Abstract:Multimodal in-context learning (ICL) has emerged as a key mechanism for harnessing the capabilities of large vision-language models (LVLMs). However, its effectiveness remains highly sensitive to the quality of input in-context sequences, particularly for tasks involving complex reasoning or open-ended generation. A major limitation is our limited understanding of how LVLMs actually exploit these sequences during inference. To bridge this gap, we systematically interpret multimodal ICL through the lens of task mapping, which reveals how local and global relationships within and among demonstrations guide model reasoning.
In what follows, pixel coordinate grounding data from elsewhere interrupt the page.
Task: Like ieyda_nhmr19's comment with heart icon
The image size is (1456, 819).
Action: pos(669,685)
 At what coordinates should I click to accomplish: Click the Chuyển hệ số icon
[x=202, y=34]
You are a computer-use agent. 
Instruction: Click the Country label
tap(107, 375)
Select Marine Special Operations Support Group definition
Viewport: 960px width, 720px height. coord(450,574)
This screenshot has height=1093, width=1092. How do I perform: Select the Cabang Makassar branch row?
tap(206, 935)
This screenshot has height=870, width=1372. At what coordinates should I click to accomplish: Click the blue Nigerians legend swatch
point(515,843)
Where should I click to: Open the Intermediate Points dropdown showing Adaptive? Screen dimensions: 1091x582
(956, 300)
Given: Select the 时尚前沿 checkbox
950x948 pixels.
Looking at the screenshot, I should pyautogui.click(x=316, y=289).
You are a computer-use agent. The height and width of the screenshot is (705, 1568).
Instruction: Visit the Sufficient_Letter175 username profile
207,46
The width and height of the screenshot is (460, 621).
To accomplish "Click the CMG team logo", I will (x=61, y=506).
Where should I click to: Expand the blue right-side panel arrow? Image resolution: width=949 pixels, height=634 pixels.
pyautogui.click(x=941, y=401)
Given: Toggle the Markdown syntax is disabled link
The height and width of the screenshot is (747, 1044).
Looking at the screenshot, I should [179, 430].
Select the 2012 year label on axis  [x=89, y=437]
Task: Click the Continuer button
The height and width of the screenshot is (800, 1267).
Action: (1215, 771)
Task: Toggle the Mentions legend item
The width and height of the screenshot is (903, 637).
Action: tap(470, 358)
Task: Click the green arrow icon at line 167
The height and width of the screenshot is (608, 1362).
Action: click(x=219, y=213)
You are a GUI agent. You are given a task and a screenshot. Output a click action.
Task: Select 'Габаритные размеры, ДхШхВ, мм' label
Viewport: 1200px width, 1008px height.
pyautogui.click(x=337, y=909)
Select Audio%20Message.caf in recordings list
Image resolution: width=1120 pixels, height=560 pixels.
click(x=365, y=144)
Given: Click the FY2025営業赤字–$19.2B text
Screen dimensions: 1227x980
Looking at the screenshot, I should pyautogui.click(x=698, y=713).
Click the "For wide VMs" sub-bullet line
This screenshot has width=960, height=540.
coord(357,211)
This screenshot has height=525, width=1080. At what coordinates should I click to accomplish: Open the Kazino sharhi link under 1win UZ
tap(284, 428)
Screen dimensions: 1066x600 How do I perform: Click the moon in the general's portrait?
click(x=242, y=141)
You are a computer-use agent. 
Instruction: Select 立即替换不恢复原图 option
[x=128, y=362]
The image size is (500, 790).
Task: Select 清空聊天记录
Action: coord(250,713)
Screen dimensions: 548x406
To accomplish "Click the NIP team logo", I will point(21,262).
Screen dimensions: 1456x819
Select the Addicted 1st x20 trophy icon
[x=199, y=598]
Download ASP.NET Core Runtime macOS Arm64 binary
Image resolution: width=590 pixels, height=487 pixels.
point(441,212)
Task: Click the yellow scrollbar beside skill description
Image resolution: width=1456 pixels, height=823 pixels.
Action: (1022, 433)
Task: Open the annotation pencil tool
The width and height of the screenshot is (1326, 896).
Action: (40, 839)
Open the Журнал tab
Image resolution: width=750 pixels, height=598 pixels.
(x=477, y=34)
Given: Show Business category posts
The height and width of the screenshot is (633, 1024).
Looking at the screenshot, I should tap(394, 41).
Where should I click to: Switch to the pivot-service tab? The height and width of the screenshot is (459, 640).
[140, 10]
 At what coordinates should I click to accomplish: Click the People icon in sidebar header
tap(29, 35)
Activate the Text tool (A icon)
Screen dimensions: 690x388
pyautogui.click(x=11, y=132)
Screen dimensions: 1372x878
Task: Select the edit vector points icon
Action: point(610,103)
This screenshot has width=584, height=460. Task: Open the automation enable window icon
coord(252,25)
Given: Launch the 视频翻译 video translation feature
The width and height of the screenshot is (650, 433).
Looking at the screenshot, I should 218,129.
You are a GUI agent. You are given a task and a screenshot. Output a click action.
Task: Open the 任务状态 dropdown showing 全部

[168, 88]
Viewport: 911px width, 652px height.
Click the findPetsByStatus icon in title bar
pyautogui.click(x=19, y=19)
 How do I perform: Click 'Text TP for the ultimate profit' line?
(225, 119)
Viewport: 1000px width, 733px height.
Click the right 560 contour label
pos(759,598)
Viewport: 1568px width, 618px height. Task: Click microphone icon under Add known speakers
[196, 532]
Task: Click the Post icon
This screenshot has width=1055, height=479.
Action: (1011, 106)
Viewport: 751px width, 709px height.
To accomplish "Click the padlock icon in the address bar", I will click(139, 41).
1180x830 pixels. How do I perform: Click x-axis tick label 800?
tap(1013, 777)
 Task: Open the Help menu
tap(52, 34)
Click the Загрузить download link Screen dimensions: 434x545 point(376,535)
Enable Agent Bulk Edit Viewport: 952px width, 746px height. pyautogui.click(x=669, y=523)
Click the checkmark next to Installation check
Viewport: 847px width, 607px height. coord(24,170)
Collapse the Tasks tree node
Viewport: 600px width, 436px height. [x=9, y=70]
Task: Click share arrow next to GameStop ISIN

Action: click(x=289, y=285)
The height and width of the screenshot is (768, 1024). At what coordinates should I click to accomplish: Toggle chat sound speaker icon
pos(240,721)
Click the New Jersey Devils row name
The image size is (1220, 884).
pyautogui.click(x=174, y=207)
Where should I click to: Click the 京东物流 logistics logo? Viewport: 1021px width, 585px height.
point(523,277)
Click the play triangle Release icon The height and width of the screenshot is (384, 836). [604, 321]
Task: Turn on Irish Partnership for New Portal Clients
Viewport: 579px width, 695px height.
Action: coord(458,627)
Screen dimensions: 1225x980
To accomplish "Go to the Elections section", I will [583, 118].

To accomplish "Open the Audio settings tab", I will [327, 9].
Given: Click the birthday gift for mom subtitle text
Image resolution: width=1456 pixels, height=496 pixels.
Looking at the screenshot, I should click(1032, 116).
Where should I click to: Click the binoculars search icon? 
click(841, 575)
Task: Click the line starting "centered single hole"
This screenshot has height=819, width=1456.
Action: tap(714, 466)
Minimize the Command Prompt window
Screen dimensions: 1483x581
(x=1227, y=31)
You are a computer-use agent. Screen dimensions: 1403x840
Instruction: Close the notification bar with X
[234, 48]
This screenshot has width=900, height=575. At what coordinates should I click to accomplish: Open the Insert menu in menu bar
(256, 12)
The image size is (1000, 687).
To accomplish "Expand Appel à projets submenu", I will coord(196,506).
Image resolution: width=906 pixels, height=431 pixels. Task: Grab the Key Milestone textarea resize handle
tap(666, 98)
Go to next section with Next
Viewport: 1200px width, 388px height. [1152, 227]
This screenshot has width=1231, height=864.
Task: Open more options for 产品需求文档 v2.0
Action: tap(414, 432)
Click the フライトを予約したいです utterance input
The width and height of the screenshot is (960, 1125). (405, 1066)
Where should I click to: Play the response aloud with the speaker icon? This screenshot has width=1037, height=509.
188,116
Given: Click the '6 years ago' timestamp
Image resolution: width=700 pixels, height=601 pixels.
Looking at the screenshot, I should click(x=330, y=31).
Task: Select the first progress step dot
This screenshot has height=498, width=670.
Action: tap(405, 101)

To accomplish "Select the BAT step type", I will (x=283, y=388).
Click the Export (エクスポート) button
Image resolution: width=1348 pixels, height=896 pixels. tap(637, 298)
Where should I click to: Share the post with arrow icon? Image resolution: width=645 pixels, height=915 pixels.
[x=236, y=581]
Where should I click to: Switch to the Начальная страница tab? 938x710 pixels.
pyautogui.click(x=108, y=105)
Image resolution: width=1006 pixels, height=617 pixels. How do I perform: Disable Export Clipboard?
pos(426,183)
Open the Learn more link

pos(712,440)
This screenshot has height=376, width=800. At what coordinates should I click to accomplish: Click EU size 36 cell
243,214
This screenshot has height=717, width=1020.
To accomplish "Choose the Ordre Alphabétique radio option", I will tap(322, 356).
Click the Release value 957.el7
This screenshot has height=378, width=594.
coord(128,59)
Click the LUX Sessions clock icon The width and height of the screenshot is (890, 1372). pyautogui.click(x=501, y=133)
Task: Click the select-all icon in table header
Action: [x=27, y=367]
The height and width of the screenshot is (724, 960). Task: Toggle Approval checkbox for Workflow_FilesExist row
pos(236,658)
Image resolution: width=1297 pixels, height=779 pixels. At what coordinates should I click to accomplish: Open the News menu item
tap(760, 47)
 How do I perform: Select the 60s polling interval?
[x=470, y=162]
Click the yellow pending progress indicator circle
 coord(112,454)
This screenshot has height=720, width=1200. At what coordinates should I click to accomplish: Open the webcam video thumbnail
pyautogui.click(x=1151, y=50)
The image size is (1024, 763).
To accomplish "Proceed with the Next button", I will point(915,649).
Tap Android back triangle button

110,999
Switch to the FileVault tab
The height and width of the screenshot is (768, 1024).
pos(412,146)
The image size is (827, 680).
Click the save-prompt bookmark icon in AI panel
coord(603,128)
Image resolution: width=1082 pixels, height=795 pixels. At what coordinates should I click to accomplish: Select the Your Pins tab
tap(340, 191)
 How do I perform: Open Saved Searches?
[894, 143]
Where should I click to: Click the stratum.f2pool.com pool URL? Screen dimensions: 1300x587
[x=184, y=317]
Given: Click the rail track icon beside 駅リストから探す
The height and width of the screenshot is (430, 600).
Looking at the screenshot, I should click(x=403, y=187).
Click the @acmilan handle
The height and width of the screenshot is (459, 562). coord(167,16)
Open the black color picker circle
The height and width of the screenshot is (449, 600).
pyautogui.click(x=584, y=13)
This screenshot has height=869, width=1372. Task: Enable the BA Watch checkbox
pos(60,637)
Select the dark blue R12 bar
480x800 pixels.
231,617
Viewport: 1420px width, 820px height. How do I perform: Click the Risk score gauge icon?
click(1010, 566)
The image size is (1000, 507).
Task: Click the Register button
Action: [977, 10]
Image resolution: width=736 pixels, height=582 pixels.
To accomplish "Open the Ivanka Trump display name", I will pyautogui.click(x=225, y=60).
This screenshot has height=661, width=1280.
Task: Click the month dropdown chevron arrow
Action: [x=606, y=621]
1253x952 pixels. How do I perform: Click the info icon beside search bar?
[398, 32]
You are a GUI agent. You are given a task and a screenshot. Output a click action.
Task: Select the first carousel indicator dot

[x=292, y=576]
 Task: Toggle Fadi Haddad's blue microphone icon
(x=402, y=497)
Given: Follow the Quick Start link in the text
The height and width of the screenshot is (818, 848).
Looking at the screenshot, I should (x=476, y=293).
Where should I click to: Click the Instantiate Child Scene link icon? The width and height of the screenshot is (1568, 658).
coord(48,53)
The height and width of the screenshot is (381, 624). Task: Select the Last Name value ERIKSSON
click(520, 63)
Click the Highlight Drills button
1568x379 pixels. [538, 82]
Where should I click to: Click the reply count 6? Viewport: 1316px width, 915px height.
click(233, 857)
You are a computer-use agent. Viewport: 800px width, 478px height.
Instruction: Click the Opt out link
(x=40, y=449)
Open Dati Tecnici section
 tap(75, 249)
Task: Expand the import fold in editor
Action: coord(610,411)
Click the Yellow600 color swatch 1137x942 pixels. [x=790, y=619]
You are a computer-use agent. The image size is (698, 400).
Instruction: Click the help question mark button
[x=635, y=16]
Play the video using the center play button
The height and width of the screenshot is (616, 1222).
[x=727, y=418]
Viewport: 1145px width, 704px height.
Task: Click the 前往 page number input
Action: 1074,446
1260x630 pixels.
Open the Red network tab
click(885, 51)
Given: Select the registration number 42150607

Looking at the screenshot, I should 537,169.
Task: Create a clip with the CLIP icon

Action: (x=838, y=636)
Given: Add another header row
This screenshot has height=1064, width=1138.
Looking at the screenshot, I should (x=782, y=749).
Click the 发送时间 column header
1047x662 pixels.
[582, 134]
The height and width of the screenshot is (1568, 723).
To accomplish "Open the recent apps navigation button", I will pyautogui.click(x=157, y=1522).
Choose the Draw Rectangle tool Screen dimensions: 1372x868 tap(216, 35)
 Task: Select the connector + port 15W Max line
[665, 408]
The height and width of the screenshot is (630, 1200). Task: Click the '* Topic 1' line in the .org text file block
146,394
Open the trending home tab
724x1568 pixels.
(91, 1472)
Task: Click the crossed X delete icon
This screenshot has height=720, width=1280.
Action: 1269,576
Building on this insight, we present TACO, a lightweight transformer-based model equipped with task-aware attention that dynamically configures in-context sequences. By injecting task-mapping signals into the autoregressive decoding process, TACO creates a bidirectional synergy between sequence construction and task reasoning. Experiments on five LVLMs and nine datasets demonstrate that TACO consistently surpasses baselines across diverse ICL tasks. These results position task mapping as a valuable perspective for interpreting and improving multimodal ICL.